Truth carries a painful user fee

Posted on November 28, 2007 in Governance Debates, Inclusion Debates, Social Security Debates

TheStar.com – comment – Truth carries a painful user fee
November 28, 2007
Carol Goar

There’s a reason you didn’t know until this week that Toronto’s poverty trends are starkly different from those in the rest of the country. Statistics Canada never released the information.

The United Way of Greater Toronto had to pay the agency $28,000 for government data showing that family poverty deepened in Toronto between 2000 and 2005, while low-income households made modest gains everywhere else.

It had to spend its donors’ money to prove that Toronto has the lowest median income of any major urban centre in the country.

It had to dip into its charitable givings to marshal evidence – already collected at taxpayers’ expense – that a one-size-fits-all poverty strategy won’t work for Toronto.

Frances Lankin, president of the United Way, does not think this is right.

But without access to Statistics Canada’s unpublished numbers, her agency could not have delivered this week’s groundbreaking report, Losing Ground: The Persistent Growth of Family Poverty in Canada’s Largest City. It could not have demonstrated that the drop in the national poverty rate in the first half of this decade excluded Toronto. It could not have exposed a vital hidden truth.

Undoubtedly, the $28,000 was money well spent.

But why should Statistics Canada, a federal agency with a $600 million annual budget and a mandate to “help Canadians better understand their country,” charge a non-profit organization for a missing chapter of the poverty story?

Why should the United Way have to ferret out a disturbing exception to the positive developments highlighted by Statistics Canada?

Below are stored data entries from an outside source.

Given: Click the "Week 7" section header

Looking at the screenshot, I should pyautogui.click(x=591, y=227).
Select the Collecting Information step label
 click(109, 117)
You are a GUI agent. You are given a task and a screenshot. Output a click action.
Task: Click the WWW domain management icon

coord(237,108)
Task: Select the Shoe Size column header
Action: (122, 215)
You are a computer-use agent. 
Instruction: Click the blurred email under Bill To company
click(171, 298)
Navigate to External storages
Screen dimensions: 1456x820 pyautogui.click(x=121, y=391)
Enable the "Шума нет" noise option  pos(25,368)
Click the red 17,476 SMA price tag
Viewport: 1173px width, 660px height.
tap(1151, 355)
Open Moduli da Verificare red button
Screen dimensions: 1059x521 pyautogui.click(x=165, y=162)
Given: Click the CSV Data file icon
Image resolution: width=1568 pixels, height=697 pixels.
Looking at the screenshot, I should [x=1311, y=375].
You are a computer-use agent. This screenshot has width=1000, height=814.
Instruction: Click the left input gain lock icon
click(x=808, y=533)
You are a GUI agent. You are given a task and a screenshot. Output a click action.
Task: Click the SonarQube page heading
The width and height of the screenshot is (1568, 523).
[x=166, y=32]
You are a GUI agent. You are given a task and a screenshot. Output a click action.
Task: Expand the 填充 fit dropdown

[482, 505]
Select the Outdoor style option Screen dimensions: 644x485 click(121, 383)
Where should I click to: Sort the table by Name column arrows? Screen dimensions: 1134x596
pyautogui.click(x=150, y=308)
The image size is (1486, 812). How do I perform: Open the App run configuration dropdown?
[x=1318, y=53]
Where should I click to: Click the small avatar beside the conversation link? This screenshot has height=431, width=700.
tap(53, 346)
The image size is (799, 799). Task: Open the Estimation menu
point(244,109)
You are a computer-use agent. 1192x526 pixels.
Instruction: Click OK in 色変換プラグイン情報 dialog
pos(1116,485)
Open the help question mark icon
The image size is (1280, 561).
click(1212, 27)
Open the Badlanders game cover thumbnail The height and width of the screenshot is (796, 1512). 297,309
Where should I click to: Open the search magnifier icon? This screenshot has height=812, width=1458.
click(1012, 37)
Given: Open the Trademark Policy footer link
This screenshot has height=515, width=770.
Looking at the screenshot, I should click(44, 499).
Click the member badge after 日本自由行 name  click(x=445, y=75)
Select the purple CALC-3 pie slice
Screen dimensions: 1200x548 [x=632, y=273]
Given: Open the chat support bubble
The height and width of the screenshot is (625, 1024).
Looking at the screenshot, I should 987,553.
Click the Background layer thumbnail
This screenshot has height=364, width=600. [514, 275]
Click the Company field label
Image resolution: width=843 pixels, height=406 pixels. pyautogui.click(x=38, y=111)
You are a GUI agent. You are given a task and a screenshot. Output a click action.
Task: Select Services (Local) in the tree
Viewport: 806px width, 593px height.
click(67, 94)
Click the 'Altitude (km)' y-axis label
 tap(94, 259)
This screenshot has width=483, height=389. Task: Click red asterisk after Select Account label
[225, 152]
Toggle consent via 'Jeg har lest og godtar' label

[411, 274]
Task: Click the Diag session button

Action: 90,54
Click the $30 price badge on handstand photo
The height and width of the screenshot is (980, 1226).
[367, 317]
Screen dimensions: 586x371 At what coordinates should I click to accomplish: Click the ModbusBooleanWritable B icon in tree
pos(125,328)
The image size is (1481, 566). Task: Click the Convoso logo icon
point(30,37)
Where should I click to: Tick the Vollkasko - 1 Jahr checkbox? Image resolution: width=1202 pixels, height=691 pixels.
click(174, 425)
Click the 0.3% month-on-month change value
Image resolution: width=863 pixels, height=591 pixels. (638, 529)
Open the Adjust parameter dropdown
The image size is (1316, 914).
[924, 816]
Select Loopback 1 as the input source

Why should reliable figures on poverty – which have little commercial value – remain out of reach for non-paying clients?

(The United Way is not the only victim of Ottawa’s “cost-recovery” policy, which dates back to Brian Mulroney’s first term of office. Social service agencies, child poverty organizations, universities and libraries are all affected).

The United Way report illustrates the drawbacks of letting Statistics Canada decide what the public needs to know.

Until Monday, Canadians had legitimate grounds to believe Toronto was whining needlessly, exaggerating its woes, wilfully ignoring the fact that poverty is easing.

Torontonians themselves had reason to suspect their civic leaders and social activists were deliberately downplaying the progress of recent years.

It turns out that the progress was taking place everyplace but Toronto.

It is now clear that food bank managers, social housing providers, children’s advocates, immigrant support workers and the mayor were right: Hunger is still rising. Evictions are increasing. Single-parents families are on a downward spiral.

This calls for a sophisticated anti-poverty strategy, one designed to take into account that Canada’s largest city is painfully out of step with the country as a whole.

It calls for a hard look at what makes poverty in Toronto more intractable than it is in Halifax, Montreal, Winnipeg or Vancouver.

It calls for a rethinking of the notion that pushing low-income parents into the workforce will lift their families out of poverty in a city where many end up in precarious, low-wage jobs that don’t pay enough to live on.

The United Way is recommending all these measures.

It is urging Premier Dalton McGuinty, whose government is developing an Ontario-wide poverty reduction strategy, to set specific targets and timelines for Toronto. Otherwise, Lankin fears, the city will continue to lose ground.

It is appealing to Human Resources Minister Monte Solberg to restore Ottawa’s shrunken Employment Insurance program. In Toronto, just 22 per cent of workers who lose their jobs qualify for benefits (compared to 36 per cent in Montreal, 30 per cent in Halifax and 27 per cent in Vancouver).

It is asking policy-makers at all levels to listen to community activists. They know what’s going in the streets, the shelters and the food banks. They know when Ottawa’s statistics are at odds with local realities.